A New Internet Business Model?

Overall reaction to the letter

  • Many see the piece as long, vague, and light on specifics; several say it “doesn’t actually describe a business model,” just aspirations.
  • Headings are criticized as uninformative and disconnected from the paragraphs; the writing is compared to corporate fluff or PR.
  • A minority appreciates that Cloudflare is at least engaging with the “how do AI and creators get paid?” question and finds the vision interesting, if underdeveloped.

Cloudflare’s proposed ‘new’ model

  • Core idea as inferred by commenters:
    • Site uses Cloudflare.
    • Cloudflare blocks AI crawlers by default.
    • AI companies pay Cloudflare (“pay per crawl”) for access.
    • Cloudflare shares some of that revenue with site owners.
  • Some tie this to earlier announced “AI crawl control” and 402-based payment schemes, similar to L402 and other crawler-auth standards.

Gatekeeping, monopoly, and “middleman-as-a-service”

  • Many describe this as Cloudflare trying to become a tollbooth or payment rail for the web, analogous to an App Store or protection racket.
  • Concern: huge existing share of reverse-proxy/CDN traffic gives them outsized leverage; adding payment control could turn them into a de facto gatekeeper.
  • Others argue competitors (Akamai, Fastly, cloud providers) can implement similar controls, so it’s not technically a hard monopoly—just worrisome centralization.

Creators, scraping, and compensation

  • Some publishers and engineers like the idea of residual payments from AI scrapers and mention parallel efforts (RSL, IAB working groups).
  • Others say: if you publish publicly, you can’t complain when machines read it; wanting to charge AI but not humans is framed as greed or artificial scarcity.
  • Strong pushback on Cloudflare’s claim that there has “always” been a reward system: people recall hobbyist forums, personal sites, and wikis built for fun, not profit.
  • There’s fear that big platforms and rights-holders will capture most revenue, as with music streaming or app stores, leaving small creators with pennies.
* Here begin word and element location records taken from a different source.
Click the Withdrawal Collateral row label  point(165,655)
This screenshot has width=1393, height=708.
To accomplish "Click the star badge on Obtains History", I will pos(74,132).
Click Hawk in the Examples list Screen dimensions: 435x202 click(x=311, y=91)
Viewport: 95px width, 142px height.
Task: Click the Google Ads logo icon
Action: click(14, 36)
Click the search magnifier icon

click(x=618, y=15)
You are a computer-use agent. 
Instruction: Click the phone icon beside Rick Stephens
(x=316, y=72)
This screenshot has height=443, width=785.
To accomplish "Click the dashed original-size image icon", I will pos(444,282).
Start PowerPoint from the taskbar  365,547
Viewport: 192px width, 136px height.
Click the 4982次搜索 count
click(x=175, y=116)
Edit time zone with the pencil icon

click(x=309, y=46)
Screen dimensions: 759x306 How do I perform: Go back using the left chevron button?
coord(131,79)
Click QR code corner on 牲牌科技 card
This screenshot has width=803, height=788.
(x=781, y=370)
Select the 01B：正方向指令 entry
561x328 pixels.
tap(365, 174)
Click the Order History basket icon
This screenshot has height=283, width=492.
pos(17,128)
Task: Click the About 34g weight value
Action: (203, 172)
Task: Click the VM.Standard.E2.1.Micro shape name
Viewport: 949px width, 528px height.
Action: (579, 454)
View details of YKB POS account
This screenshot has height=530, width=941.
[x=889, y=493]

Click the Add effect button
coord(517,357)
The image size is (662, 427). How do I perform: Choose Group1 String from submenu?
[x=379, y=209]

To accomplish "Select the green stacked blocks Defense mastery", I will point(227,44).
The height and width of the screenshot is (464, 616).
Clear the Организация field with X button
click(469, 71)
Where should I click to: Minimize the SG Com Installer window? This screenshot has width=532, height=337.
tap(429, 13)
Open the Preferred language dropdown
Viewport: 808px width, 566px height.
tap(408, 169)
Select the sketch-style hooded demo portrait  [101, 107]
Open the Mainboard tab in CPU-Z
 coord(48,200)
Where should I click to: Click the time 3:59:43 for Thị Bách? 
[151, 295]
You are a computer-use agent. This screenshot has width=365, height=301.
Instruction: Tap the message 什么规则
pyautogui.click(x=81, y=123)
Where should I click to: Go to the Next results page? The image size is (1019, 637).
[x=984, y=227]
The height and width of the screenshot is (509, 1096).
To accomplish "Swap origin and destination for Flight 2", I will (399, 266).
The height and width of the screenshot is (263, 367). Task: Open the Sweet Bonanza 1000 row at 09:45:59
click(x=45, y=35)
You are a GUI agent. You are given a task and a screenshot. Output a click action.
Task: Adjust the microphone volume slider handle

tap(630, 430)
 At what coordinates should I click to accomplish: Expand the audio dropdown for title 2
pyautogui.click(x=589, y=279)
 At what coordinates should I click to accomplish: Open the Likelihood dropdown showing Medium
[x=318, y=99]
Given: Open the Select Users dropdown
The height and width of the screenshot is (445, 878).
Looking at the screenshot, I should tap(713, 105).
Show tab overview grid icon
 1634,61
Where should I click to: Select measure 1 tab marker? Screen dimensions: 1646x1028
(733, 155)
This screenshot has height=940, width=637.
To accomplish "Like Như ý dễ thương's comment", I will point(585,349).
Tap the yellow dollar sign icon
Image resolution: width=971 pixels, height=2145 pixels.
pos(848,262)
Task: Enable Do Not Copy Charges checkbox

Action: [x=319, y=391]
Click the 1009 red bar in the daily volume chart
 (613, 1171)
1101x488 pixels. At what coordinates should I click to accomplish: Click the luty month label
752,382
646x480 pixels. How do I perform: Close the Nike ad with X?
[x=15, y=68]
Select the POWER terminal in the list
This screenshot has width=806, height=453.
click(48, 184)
Impact on the open internet and content quality

  • Critics see this as accelerating “enshittification”: more rent-seeking, new SEO-like arms races, and AI-shaped demand leading creators to “fill holes in the cheese” rather than pursue genuine interests.
  • Worry that using LLMs to define knowledge “gaps” will bias what gets funded, neglecting boundary-pushing or “unknown unknowns.”
  • Some argue the real loss is the older, weirder, self-hosted web; others note home hosting is already constrained by ISPs, security, and discoverability, with tools like Cloudflare’s tunnels seen as deepening rather than reversing centralization.